WHAT TO WORK ON - Which lines run from the one containing "Where should I click to: Click the SAP" to the last line of the entries? Return them exactly, with nothing more.

Dataset entries:
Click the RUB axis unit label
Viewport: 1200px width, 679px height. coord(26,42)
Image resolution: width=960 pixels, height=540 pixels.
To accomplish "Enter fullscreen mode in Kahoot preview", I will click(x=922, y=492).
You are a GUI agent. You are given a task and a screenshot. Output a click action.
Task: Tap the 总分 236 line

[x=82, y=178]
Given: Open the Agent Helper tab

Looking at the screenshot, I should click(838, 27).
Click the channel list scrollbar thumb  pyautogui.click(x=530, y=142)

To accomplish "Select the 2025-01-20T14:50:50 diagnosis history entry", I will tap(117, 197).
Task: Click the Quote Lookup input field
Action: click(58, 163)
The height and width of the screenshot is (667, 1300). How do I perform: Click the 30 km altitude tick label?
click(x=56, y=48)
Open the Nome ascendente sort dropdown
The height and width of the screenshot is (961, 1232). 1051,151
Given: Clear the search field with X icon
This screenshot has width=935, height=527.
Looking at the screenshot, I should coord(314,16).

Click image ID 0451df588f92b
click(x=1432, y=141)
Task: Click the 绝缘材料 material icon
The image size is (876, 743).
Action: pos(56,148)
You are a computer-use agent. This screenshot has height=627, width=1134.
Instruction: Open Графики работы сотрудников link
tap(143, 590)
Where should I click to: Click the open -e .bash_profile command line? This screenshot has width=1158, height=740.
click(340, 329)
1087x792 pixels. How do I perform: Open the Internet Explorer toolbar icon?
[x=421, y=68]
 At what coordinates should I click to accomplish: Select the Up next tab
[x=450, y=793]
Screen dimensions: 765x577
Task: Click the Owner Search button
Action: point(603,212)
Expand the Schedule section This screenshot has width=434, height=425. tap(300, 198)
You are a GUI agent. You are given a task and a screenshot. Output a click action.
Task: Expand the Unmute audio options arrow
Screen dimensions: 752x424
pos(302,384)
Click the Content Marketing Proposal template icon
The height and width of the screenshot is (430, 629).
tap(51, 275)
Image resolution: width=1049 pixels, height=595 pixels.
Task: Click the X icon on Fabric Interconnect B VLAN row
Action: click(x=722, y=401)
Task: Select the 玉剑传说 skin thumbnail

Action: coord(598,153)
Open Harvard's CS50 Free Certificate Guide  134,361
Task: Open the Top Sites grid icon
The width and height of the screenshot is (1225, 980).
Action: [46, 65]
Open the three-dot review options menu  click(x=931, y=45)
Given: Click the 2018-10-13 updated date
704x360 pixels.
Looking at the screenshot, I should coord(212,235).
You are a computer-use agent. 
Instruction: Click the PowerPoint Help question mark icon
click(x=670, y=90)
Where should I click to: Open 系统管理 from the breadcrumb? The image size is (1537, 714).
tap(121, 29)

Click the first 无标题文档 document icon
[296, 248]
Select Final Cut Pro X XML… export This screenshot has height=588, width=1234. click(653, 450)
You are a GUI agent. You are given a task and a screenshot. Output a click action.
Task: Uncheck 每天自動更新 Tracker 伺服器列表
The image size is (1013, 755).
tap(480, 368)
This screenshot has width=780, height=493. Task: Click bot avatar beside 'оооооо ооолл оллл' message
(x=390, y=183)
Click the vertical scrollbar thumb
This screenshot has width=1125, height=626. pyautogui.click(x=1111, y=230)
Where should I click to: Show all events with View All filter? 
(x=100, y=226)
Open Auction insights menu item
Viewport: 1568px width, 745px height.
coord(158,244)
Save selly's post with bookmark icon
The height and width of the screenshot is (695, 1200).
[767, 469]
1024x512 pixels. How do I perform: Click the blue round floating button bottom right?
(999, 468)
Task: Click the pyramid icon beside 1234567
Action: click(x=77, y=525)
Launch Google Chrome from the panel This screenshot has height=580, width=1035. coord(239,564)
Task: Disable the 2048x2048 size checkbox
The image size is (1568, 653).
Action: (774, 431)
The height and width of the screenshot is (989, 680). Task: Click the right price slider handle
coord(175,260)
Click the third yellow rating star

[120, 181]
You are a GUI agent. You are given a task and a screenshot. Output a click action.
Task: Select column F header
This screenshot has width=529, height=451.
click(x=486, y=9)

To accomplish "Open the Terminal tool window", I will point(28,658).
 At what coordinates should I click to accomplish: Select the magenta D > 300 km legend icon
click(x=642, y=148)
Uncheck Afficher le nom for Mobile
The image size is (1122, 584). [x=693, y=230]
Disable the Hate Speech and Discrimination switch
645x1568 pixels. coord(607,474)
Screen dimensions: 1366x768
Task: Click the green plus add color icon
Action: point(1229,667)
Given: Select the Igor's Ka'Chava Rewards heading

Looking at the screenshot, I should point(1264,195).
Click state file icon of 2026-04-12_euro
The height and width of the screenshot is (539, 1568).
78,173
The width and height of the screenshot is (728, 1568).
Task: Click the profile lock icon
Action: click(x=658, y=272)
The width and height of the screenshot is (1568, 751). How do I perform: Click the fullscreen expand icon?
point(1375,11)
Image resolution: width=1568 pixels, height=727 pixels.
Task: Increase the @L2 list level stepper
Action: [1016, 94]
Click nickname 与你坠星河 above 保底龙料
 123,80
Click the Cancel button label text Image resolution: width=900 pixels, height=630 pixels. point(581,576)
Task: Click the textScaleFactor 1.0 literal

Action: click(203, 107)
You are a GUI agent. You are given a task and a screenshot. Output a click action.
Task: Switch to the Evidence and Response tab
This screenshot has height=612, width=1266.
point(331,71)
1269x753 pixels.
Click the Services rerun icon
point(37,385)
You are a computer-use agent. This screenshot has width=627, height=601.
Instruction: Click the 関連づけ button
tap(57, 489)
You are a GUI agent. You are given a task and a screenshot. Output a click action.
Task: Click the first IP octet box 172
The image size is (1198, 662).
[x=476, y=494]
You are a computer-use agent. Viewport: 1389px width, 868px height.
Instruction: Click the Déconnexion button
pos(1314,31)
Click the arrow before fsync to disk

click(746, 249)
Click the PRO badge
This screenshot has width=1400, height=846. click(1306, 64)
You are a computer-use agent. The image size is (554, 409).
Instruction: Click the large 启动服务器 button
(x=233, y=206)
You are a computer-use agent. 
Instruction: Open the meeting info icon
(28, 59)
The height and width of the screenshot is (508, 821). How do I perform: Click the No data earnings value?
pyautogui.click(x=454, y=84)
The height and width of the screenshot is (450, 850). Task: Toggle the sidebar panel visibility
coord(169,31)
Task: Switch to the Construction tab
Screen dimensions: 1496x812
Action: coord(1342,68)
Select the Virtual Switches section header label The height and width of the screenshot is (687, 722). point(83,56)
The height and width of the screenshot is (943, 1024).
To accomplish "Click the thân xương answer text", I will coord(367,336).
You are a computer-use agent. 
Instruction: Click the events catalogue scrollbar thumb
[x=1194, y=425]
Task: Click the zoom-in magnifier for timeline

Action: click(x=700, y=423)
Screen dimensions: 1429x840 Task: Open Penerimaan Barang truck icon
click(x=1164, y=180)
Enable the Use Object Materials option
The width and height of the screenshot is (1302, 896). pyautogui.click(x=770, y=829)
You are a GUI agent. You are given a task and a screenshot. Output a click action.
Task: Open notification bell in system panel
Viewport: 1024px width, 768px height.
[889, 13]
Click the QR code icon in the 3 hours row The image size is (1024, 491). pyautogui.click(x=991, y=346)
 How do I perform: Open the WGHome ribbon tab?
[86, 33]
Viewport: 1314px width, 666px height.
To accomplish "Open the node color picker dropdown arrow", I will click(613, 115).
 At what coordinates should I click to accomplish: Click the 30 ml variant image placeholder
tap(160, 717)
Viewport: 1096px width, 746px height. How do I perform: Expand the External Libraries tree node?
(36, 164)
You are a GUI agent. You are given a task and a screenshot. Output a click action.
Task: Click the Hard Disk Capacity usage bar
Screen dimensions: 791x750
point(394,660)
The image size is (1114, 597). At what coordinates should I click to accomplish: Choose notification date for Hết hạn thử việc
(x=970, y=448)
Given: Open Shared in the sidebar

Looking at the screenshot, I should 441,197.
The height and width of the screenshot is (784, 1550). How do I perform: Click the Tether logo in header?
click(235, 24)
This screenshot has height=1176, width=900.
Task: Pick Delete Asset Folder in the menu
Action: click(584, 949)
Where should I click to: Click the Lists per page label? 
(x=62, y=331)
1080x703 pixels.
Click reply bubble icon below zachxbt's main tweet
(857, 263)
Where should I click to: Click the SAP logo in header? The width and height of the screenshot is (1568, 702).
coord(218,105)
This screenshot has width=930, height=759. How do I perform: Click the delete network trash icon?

RESPONSE BELOW -
Where should I click to: Click the SAP logo in header? The width and height of the screenshot is (1568, 702).
coord(218,105)
This screenshot has width=930, height=759. How do I perform: Click the delete network trash icon?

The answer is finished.